Write the records out again in full, word for word.

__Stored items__
= = =

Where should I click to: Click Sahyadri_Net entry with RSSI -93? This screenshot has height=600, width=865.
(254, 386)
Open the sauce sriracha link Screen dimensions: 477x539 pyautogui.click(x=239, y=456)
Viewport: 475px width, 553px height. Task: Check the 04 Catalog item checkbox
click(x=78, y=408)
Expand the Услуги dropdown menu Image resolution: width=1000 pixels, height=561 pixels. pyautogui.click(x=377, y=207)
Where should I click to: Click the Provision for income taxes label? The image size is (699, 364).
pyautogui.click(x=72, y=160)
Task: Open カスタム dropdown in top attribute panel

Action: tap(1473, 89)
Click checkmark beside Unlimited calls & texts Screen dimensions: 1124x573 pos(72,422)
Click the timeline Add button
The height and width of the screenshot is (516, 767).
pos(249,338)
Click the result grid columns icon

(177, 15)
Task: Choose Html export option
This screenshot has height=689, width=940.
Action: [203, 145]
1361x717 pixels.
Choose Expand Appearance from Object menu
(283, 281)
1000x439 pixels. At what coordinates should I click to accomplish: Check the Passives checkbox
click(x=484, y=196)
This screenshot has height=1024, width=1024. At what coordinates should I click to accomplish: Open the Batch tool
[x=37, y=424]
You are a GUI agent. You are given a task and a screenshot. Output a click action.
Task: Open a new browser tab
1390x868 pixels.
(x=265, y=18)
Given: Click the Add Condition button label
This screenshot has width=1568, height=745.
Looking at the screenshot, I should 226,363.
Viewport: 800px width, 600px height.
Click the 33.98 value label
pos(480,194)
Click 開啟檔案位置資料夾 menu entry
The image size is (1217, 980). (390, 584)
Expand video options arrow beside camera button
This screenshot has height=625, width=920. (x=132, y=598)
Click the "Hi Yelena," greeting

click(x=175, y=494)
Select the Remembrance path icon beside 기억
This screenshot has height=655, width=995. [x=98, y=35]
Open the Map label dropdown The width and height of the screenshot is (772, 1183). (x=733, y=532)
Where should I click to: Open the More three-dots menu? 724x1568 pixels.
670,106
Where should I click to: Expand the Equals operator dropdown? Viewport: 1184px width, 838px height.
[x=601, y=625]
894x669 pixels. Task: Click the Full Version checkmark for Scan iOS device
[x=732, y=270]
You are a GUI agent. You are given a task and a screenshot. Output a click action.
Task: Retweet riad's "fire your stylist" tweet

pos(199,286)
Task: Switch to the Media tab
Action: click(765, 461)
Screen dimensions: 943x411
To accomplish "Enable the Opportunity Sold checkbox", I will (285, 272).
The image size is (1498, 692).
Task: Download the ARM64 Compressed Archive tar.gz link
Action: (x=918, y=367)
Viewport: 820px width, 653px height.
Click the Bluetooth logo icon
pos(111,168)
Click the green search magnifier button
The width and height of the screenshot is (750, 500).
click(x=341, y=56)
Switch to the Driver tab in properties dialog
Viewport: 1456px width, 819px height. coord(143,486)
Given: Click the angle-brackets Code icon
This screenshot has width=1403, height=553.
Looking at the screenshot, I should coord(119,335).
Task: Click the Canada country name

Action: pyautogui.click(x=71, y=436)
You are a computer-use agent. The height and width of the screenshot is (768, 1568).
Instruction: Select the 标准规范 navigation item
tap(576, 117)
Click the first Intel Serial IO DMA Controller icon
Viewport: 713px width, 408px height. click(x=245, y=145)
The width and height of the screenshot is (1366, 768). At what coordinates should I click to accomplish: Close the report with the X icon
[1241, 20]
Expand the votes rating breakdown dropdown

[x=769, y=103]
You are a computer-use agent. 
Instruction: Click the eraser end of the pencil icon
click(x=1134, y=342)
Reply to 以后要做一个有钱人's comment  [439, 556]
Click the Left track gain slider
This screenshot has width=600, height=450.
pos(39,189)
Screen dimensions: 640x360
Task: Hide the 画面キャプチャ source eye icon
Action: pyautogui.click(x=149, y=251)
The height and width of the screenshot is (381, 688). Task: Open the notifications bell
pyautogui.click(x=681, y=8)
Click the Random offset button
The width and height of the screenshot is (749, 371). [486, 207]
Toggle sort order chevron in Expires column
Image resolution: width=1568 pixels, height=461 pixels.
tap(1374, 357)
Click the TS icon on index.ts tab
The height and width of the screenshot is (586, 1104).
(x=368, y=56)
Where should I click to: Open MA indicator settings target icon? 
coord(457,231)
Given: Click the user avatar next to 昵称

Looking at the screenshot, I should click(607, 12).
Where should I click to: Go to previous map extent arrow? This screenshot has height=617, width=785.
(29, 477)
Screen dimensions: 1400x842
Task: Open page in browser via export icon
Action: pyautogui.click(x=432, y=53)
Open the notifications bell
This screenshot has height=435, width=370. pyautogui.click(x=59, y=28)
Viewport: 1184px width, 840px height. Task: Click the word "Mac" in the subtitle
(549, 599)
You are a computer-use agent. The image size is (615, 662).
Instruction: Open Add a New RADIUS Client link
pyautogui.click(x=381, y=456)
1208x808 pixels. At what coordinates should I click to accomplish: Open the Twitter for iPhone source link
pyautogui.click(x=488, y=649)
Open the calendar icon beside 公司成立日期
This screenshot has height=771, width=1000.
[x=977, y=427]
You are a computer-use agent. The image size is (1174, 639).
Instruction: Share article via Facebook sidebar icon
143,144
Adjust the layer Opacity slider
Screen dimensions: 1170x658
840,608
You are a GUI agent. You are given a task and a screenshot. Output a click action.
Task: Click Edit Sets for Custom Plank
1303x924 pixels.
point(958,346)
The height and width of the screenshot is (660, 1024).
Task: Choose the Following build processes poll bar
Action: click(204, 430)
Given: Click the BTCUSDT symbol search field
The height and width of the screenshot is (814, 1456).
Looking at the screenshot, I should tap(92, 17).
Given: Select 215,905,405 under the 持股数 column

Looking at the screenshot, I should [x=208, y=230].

= = =

__Written reply__
Where should I click to: Click Sahyadri_Net entry with RSSI -93? This screenshot has height=600, width=865.
(254, 386)
Open the sauce sriracha link Screen dimensions: 477x539 pyautogui.click(x=239, y=456)
Viewport: 475px width, 553px height. Task: Check the 04 Catalog item checkbox
click(x=78, y=408)
Expand the Услуги dropdown menu Image resolution: width=1000 pixels, height=561 pixels. pyautogui.click(x=377, y=207)
Where should I click to: Click the Provision for income taxes label? The image size is (699, 364).
pyautogui.click(x=72, y=160)
Task: Open カスタム dropdown in top attribute panel

Action: tap(1473, 89)
Click checkmark beside Unlimited calls & texts Screen dimensions: 1124x573 pos(72,422)
Click the timeline Add button
The height and width of the screenshot is (516, 767).
pos(249,338)
Click the result grid columns icon

(177, 15)
Task: Choose Html export option
This screenshot has height=689, width=940.
Action: [203, 145]
1361x717 pixels.
Choose Expand Appearance from Object menu
(283, 281)
1000x439 pixels. At what coordinates should I click to accomplish: Check the Passives checkbox
click(x=484, y=196)
This screenshot has height=1024, width=1024. At what coordinates should I click to accomplish: Open the Batch tool
[x=37, y=424]
You are a GUI agent. You are given a task and a screenshot. Output a click action.
Task: Open a new browser tab
1390x868 pixels.
(x=265, y=18)
Given: Click the Add Condition button label
This screenshot has width=1568, height=745.
Looking at the screenshot, I should 226,363.
Viewport: 800px width, 600px height.
Click the 33.98 value label
pos(480,194)
Click 開啟檔案位置資料夾 menu entry
The image size is (1217, 980). (390, 584)
Expand video options arrow beside camera button
This screenshot has height=625, width=920. (x=132, y=598)
Click the "Hi Yelena," greeting

click(x=175, y=494)
Select the Remembrance path icon beside 기억
This screenshot has height=655, width=995. [x=98, y=35]
Open the Map label dropdown The width and height of the screenshot is (772, 1183). (x=733, y=532)
Where should I click to: Open the More three-dots menu? 724x1568 pixels.
670,106
Where should I click to: Expand the Equals operator dropdown? Viewport: 1184px width, 838px height.
[x=601, y=625]
894x669 pixels. Task: Click the Full Version checkmark for Scan iOS device
[x=732, y=270]
You are a GUI agent. You are given a task and a screenshot. Output a click action.
Task: Retweet riad's "fire your stylist" tweet

pos(199,286)
Task: Switch to the Media tab
Action: click(765, 461)
Screen dimensions: 943x411
To accomplish "Enable the Opportunity Sold checkbox", I will (285, 272).
The image size is (1498, 692).
Task: Download the ARM64 Compressed Archive tar.gz link
Action: (x=918, y=367)
Viewport: 820px width, 653px height.
Click the Bluetooth logo icon
pos(111,168)
Click the green search magnifier button
The width and height of the screenshot is (750, 500).
click(x=341, y=56)
Switch to the Driver tab in properties dialog
Viewport: 1456px width, 819px height. coord(143,486)
Given: Click the angle-brackets Code icon
This screenshot has width=1403, height=553.
Looking at the screenshot, I should coord(119,335).
Task: Click the Canada country name

Action: pyautogui.click(x=71, y=436)
You are a computer-use agent. The height and width of the screenshot is (768, 1568).
Instruction: Select the 标准规范 navigation item
tap(576, 117)
Click the first Intel Serial IO DMA Controller icon
Viewport: 713px width, 408px height. click(x=245, y=145)
The width and height of the screenshot is (1366, 768). At what coordinates should I click to accomplish: Close the report with the X icon
[1241, 20]
Expand the votes rating breakdown dropdown

[x=769, y=103]
You are a computer-use agent. 
Instruction: Click the eraser end of the pencil icon
click(x=1134, y=342)
Reply to 以后要做一个有钱人's comment  [439, 556]
Click the Left track gain slider
This screenshot has width=600, height=450.
pos(39,189)
Screen dimensions: 640x360
Task: Hide the 画面キャプチャ source eye icon
Action: pyautogui.click(x=149, y=251)
The height and width of the screenshot is (381, 688). Task: Open the notifications bell
pyautogui.click(x=681, y=8)
Click the Random offset button
The width and height of the screenshot is (749, 371). [486, 207]
Toggle sort order chevron in Expires column
Image resolution: width=1568 pixels, height=461 pixels.
tap(1374, 357)
Click the TS icon on index.ts tab
The height and width of the screenshot is (586, 1104).
(x=368, y=56)
Where should I click to: Open MA indicator settings target icon? 
coord(457,231)
Given: Click the user avatar next to 昵称

Looking at the screenshot, I should click(607, 12).
Where should I click to: Go to previous map extent arrow? This screenshot has height=617, width=785.
(29, 477)
Screen dimensions: 1400x842
Task: Open page in browser via export icon
Action: pyautogui.click(x=432, y=53)
Open the notifications bell
This screenshot has height=435, width=370. pyautogui.click(x=59, y=28)
Viewport: 1184px width, 840px height. Task: Click the word "Mac" in the subtitle
(549, 599)
You are a computer-use agent. The image size is (615, 662).
Instruction: Open Add a New RADIUS Client link
pyautogui.click(x=381, y=456)
1208x808 pixels. At what coordinates should I click to accomplish: Open the Twitter for iPhone source link
pyautogui.click(x=488, y=649)
Open the calendar icon beside 公司成立日期
This screenshot has height=771, width=1000.
[x=977, y=427]
You are a computer-use agent. The image size is (1174, 639).
Instruction: Share article via Facebook sidebar icon
143,144
Adjust the layer Opacity slider
Screen dimensions: 1170x658
840,608
You are a GUI agent. You are given a task and a screenshot. Output a click action.
Task: Click Edit Sets for Custom Plank
1303x924 pixels.
point(958,346)
The height and width of the screenshot is (660, 1024).
Task: Choose the Following build processes poll bar
Action: click(204, 430)
Given: Click the BTCUSDT symbol search field
The height and width of the screenshot is (814, 1456).
Looking at the screenshot, I should tap(92, 17).
Given: Select 215,905,405 under the 持股数 column

Looking at the screenshot, I should [x=208, y=230].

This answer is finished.